Exercise directions »
Rewrite every record line from the line containing "Task: Click the peak label 3427" down to the line containing "Action: (x=534, y=265)", both included, with the requests kept. Multiply each x and y coordinate in the answers by 1.3 and round it to a whole number, with halves rounded up, leaving all other numbers unchanged.
## begin
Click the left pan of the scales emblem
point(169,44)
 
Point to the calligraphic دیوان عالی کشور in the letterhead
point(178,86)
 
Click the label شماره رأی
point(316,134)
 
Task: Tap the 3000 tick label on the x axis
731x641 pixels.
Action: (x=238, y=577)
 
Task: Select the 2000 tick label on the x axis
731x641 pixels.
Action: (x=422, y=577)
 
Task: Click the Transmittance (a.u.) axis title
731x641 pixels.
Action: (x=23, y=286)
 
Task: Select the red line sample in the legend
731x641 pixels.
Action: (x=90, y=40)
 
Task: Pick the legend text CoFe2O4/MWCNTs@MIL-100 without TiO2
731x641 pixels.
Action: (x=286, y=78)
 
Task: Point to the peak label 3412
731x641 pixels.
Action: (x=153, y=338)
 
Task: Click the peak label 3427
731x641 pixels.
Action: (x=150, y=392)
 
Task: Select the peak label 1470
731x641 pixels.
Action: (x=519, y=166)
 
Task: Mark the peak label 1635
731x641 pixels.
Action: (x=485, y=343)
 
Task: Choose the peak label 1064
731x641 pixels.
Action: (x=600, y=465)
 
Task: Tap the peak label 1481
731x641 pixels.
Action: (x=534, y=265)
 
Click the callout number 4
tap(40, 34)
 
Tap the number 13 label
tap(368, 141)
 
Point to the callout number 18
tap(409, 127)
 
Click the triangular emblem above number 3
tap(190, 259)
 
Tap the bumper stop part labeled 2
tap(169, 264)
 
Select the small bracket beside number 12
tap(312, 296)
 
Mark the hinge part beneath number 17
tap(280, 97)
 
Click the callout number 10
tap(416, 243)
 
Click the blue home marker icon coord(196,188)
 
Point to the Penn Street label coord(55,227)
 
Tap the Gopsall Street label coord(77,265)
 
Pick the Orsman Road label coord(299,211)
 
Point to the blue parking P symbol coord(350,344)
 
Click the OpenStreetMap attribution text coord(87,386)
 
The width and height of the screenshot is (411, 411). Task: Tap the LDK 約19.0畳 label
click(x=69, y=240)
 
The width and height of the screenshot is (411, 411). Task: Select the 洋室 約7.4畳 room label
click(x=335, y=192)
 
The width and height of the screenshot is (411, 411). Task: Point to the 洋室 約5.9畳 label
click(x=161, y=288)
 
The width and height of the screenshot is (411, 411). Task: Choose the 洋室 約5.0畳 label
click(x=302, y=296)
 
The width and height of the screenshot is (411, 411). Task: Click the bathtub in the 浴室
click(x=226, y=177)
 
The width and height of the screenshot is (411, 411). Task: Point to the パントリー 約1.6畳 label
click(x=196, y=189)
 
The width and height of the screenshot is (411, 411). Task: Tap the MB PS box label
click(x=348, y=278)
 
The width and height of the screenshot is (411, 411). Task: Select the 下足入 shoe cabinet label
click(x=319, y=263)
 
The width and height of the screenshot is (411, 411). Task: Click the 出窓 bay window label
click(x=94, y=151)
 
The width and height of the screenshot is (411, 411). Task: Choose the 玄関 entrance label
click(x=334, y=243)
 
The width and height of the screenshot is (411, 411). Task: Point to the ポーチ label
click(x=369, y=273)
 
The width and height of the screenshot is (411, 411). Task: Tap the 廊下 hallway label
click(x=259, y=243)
## end
Result of this task »
Task: Click the peak label 3427
731x641 pixels.
Action: (x=195, y=510)
 
Task: Select the peak label 1470
731x641 pixels.
Action: (x=675, y=216)
 
Task: Mark the peak label 1635
731x641 pixels.
Action: (x=631, y=446)
 
Task: Choose the peak label 1064
731x641 pixels.
Action: (x=780, y=605)
 
Task: Tap the peak label 1481
731x641 pixels.
Action: (x=694, y=345)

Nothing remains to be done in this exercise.